* **SUPPLIED DATA**
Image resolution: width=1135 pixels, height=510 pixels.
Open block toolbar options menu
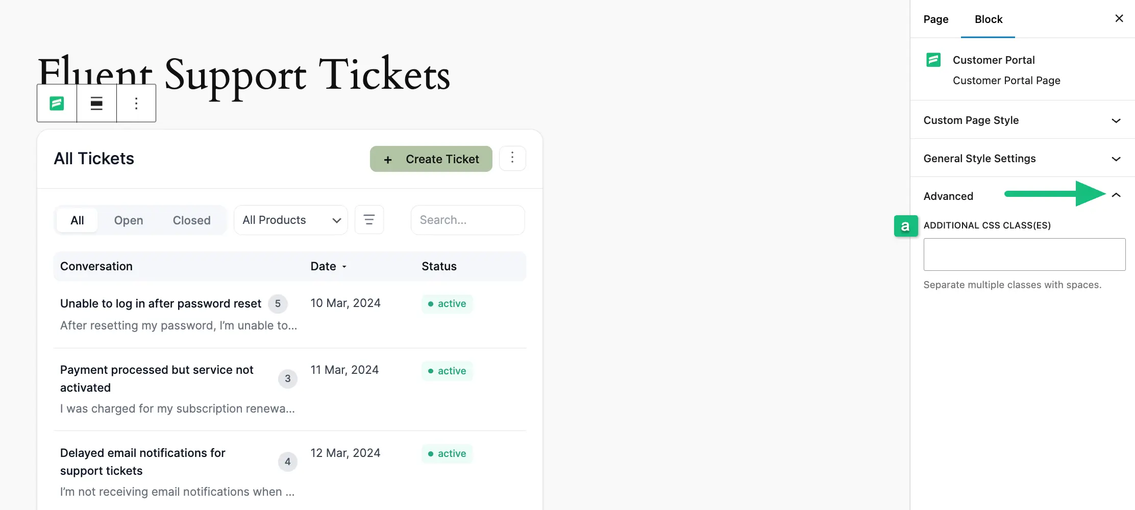136,104
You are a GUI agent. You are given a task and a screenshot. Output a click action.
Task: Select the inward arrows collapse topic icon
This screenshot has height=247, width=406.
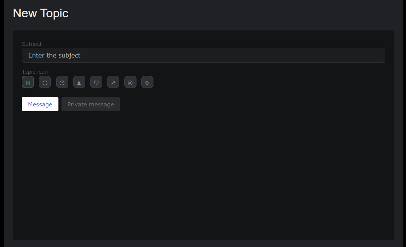pyautogui.click(x=113, y=82)
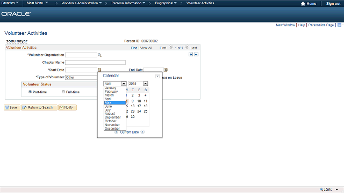Choose May in the month list
Image resolution: width=344 pixels, height=193 pixels.
(x=114, y=102)
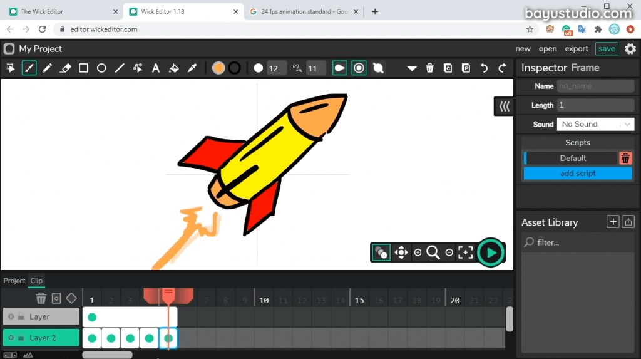Open the orange fill color swatch
This screenshot has height=359, width=641.
[x=218, y=68]
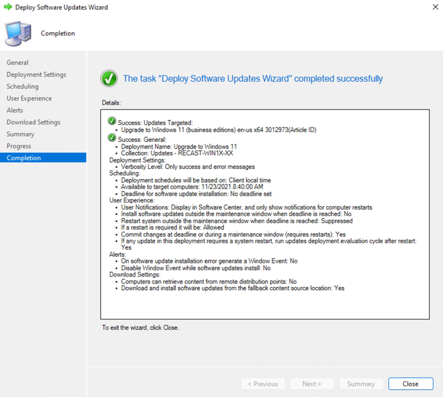Click the checkmark beside Success: Updates Targeted
The image size is (443, 397).
[112, 122]
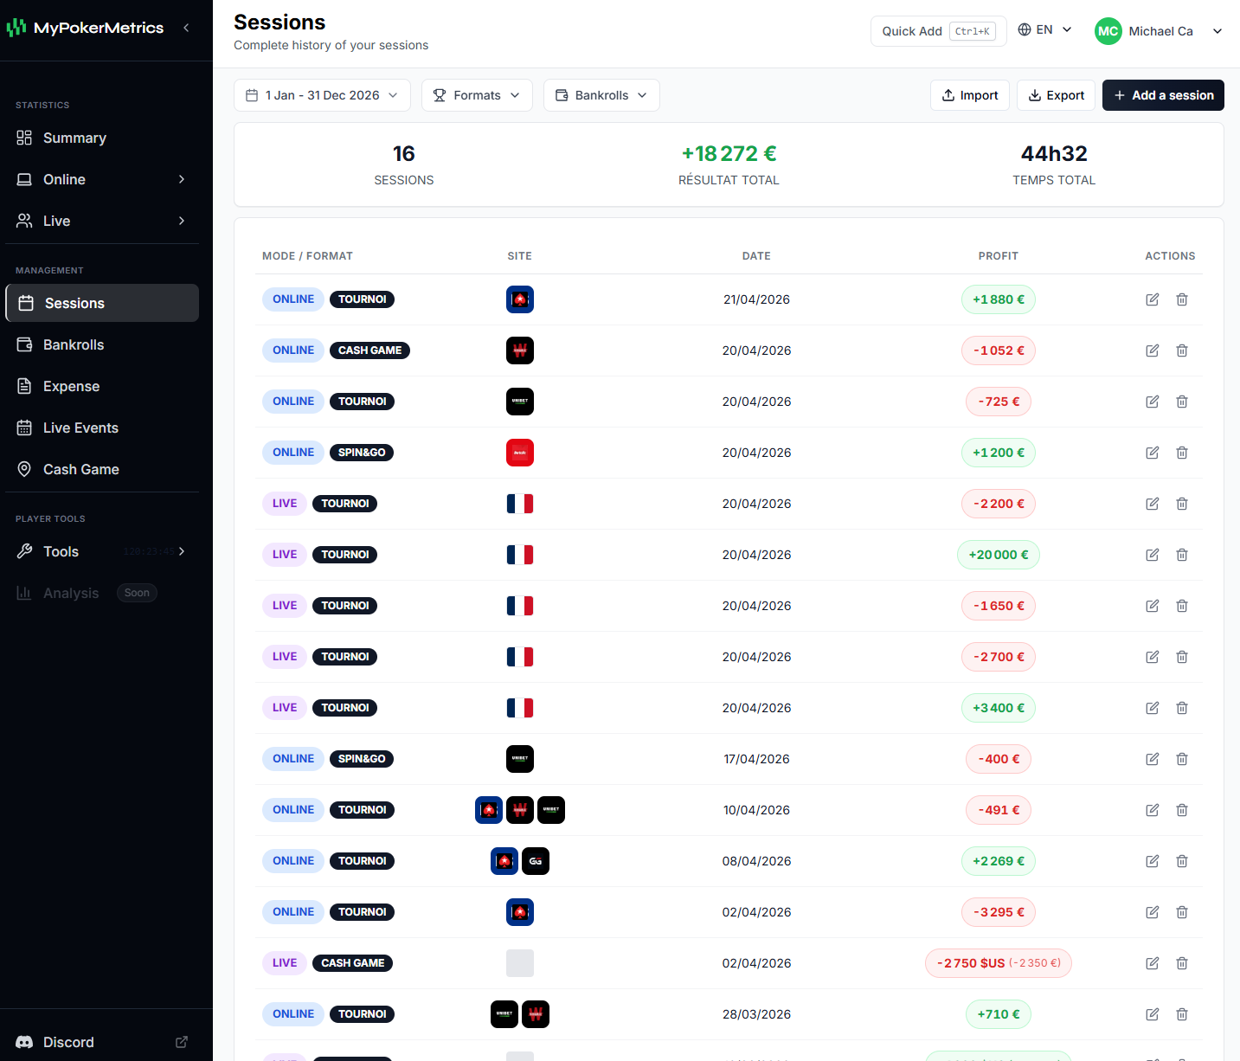Open the Bankrolls filter dropdown

[601, 95]
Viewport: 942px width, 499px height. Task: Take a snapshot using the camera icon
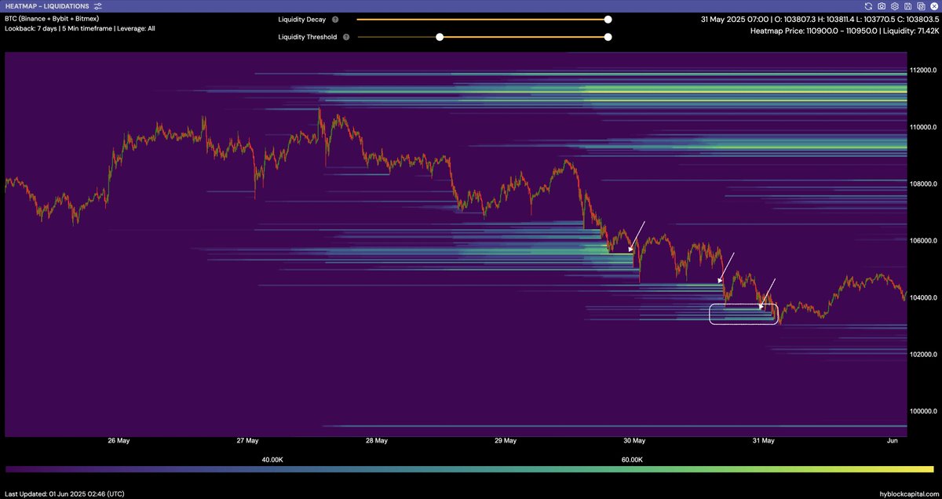pyautogui.click(x=882, y=6)
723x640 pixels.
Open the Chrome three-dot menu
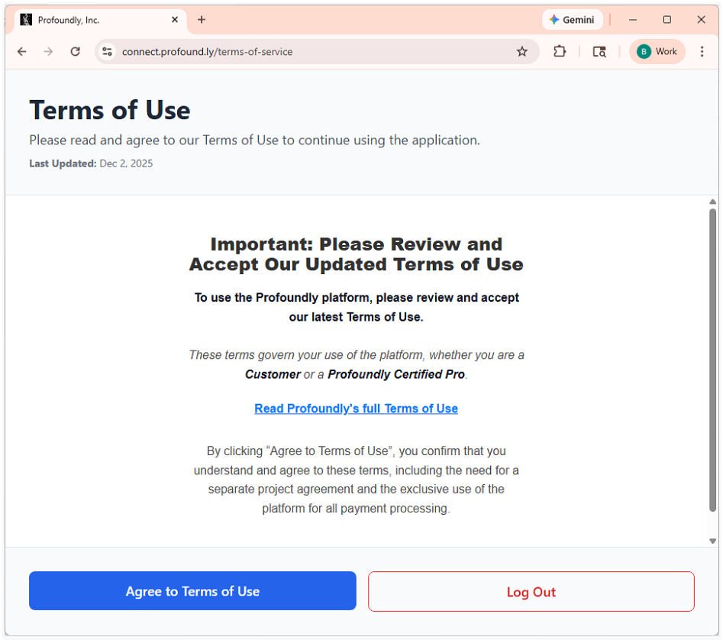click(702, 51)
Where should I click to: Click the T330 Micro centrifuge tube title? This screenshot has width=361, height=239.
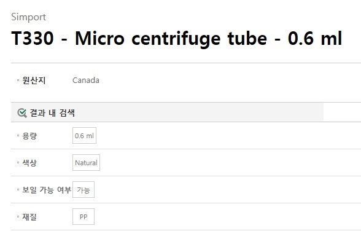coord(177,38)
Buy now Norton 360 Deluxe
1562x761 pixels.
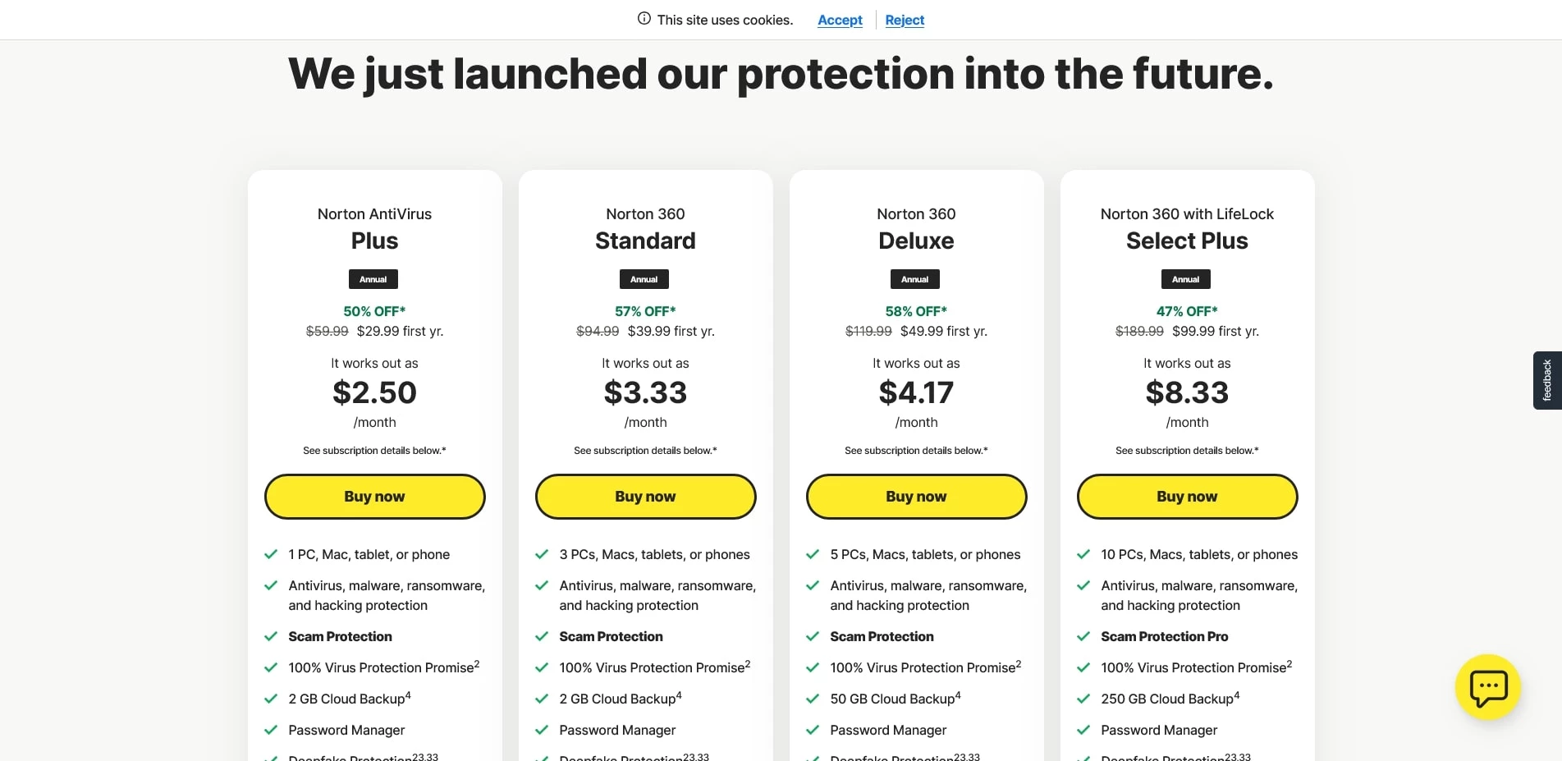916,497
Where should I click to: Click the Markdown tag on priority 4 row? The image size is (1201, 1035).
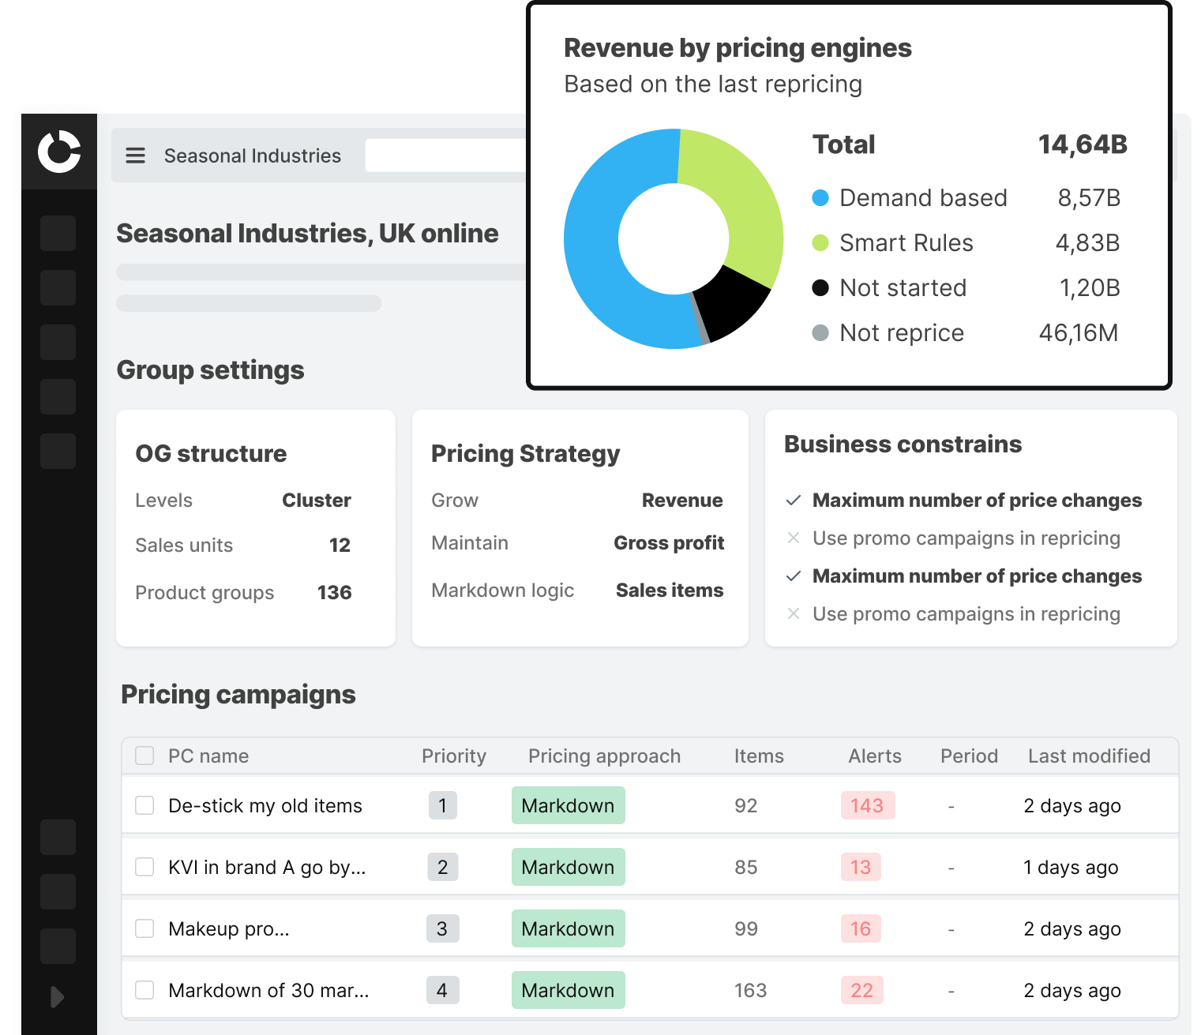click(x=568, y=990)
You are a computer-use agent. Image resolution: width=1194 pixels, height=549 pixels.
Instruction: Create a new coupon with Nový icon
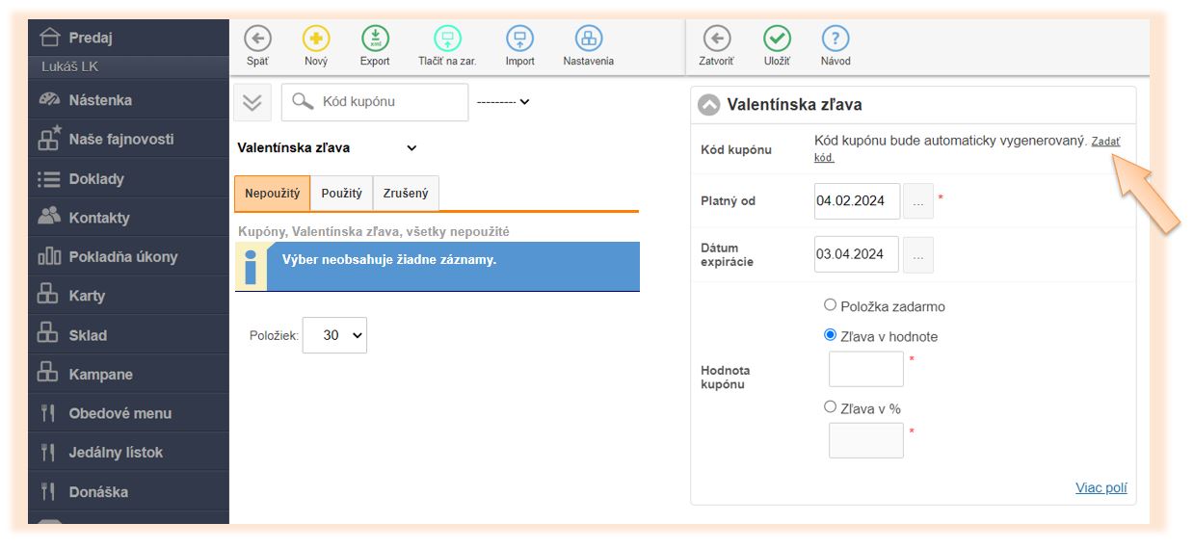click(316, 39)
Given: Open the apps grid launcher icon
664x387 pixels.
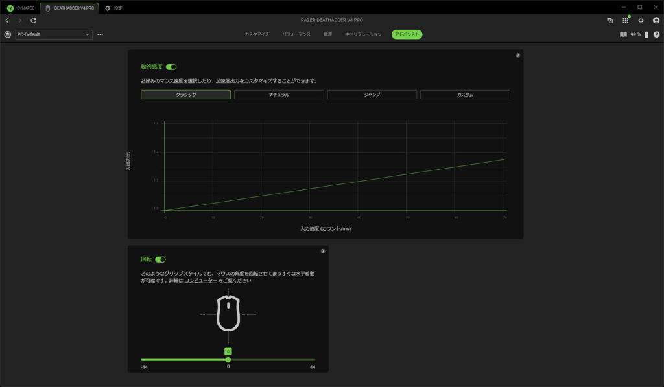Looking at the screenshot, I should [x=625, y=21].
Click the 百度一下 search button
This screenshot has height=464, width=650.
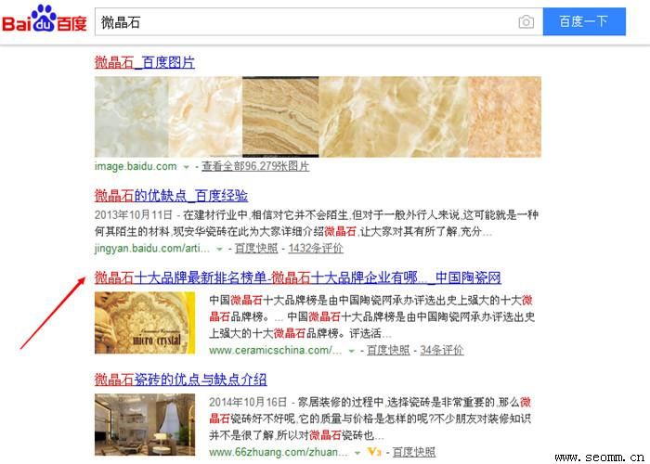pos(584,21)
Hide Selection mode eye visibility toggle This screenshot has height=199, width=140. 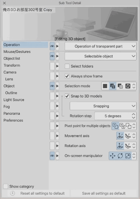[x=52, y=86]
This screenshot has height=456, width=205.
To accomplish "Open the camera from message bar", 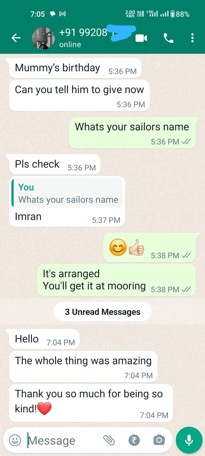I will tap(159, 440).
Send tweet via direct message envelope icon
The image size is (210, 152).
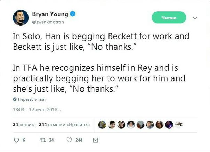click(95, 140)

* **TASK ITEM**
Would you copy every line of the entries that includes the word "agent"?

* **ANSWER SECTION**
You are a GUI agent. You are given a task and a screenshot. Output a click action.
You are a computer-use agent. Image resolution: width=1194 pixels, height=549 pixels.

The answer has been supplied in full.